White House Uses Data Collected By Journalists to Count Virus Tests
The CDC’s own count of tests is far short of the volunteer project’s number
The Trump administration is using coronavirus testing data from a volunteer tracking project led by journalists, according to a strategy document released by the White House, as one key government health agency significantly lags in counting how many people have been tested.
A widespread national testing program will be essential to lifting restrictions and reopening the country, experts say. But accurate figures on how many tests have been completed in the U.S. have been difficult to come by, making it hard to judge how prepared the nation is to get back to work.
The White House has been relying at least in part on data from the Covid Tracking Project, a volunteer effort to independently collect and track U.S. testing data led by Alexis Madrigal, a journalist at The Atlantic. The data is collected from public-health authorities via official reports as well as news conferences, Twitter and other sources.
The White House didn’t respond to questions about where they obtain data on testing.
The Centers for Disease Control and Prevention, which has a mandate to lead the on-the-ground response to outbreaks of disease in the U.S., pointed to its own website when asked about how closely it tracked testing and what data it has. The CDC website indicates that since March 1, the U.S. has completed nearly 3.2 million tests, and says the data “does not capture all tests performed in the United States.”
While the CDC website hasn't been updated with tests data since April 24, the Covid Tracking Project shows 4.93 million tests up to that point, higher than the CDC’s tally by more than a million tests. As of Thursday, the project had counted more than 6 million tests.
While the White House has insisted for months that the U.S. has excelled at testing, it has often been difficult to gain a complete picture of national efforts. A document released Monday by the administration outlining a nationwide testing strategy contains a footnote crediting data on the number of tests performed to the journalist-led enterprise, without crediting any other sources of information on testing.
Use of the data is something of a surprise, given Trump’s frequent criticism of the news media, its coverage of the outbreak and of the U.S.’s testing capacity in particular. On Tuesday, Trump said on Twitter that they do “nothing but complain” about the U.S.’s testing performance.
The Covid Tracking Project documents in stark numeric detail the government's failure to test for the disease, inhibiting efforts to contain it. The U.S. didn't exceed 100,000 Americans tested for the disease until March 19, more than eight weeks after the first domestic case was reported.

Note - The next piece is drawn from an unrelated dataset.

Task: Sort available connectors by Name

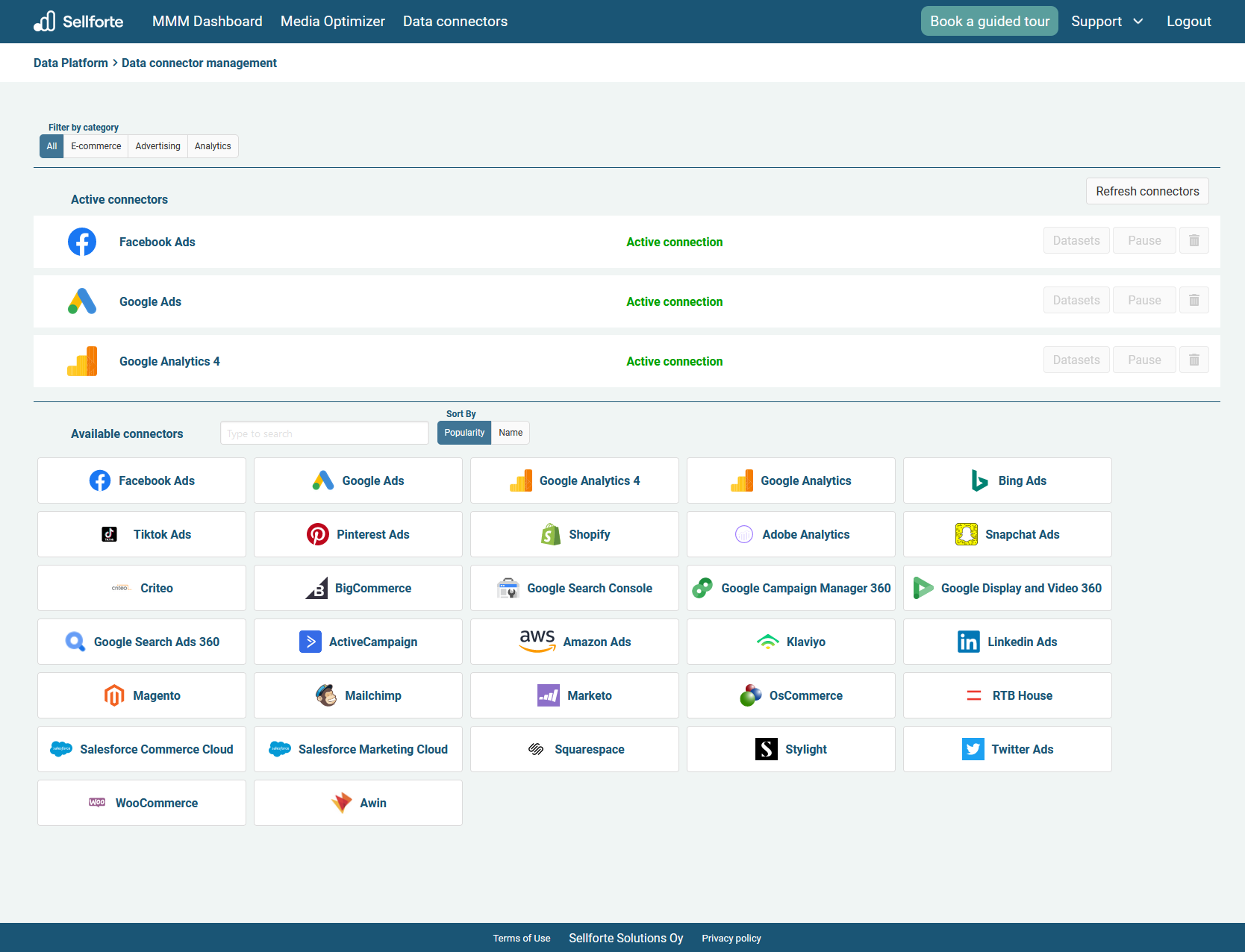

The president frequently cites numbers of tests at press briefings, without giving a source. It’s possible the White House could be compiling its own counts from state, local and other sources, and relying in part on the Covid Tracking Project’s figures as one of several inputs.
While the White House didn’t respond to requests for comment on where the administration’s data are coming from, it roughly matches up with what the Covid Tracking Project has reported.
The Health and Human Services Department, of which the CDC is a part, said that it pulled testing data from various state, local and health-care sources. “There are of course additional data sets being collected. As it relates to the data reporting on the presentation you reference, we would refer you to the White House,” said a spokeswoman for the department.
On April 17, when the administration announced at a press conference that 3.7 million tests had been conducted, the project reported that close to 3.6 million tests had been conducted. On March 30, when Trump announced the U.S. had hit 1 million tests, the project reported 973,134 tests had been completed.
Madrigal declined to comment on whether the government was using the project’s data.
“I hope all levels of government are using every available data source to try to get their hands around the problem, both internal to government and outside of it,” he said Tuesday.
The CDC said that it was working on getting more data of its own to add.
“We’re working on consolidating the different data streams for testing numbers and hope to have that data on the website soon,” said a CDC spokesperson. The agency declined to comment on where the White House was getting its testing information.
Many nations, including those praised for their response to the pandemic such as South Korea and Iceland, publish comprehensive testing data. So do some U.S. states.
“I would pray that in any future pandemic one of the first things a federal government would do is develop an information flow that goes from cities to states to the federal government over an 18 hour window so you have consistent information," said Howard Forman, director of the health-care management program in the Yale School of Public Health, in an interview earlier this month.
Forman said other countries have done a better job than the U.S. of making testing data available. Other nations have also made public figures such as their numbers on hospitalizations and ICU bed usage.
In the U.S., much of that data is left to the states to disclose. Even states that frequently publish such data collect the testing data from myriad sources, and those sources do not all record or report data with the same level of standardization or diligence. A massive backlog of “pending” test results in California, for example, turned out to be due in large part to many labs simply not reporting negative results to the state. Once those labs changed their reporting, a backlog of 59,000 pending tests shrank to 15,000 overnight.
Although testing has ramped up significantly in recent days, the U.S. is still short of the minimum 500,000 daily tests experts feel the country will need to process daily in order to consider reopening. The data cited by the White House shows that on the most active day, the country was processing just over 300,000 tests. Most days, the number was far below that.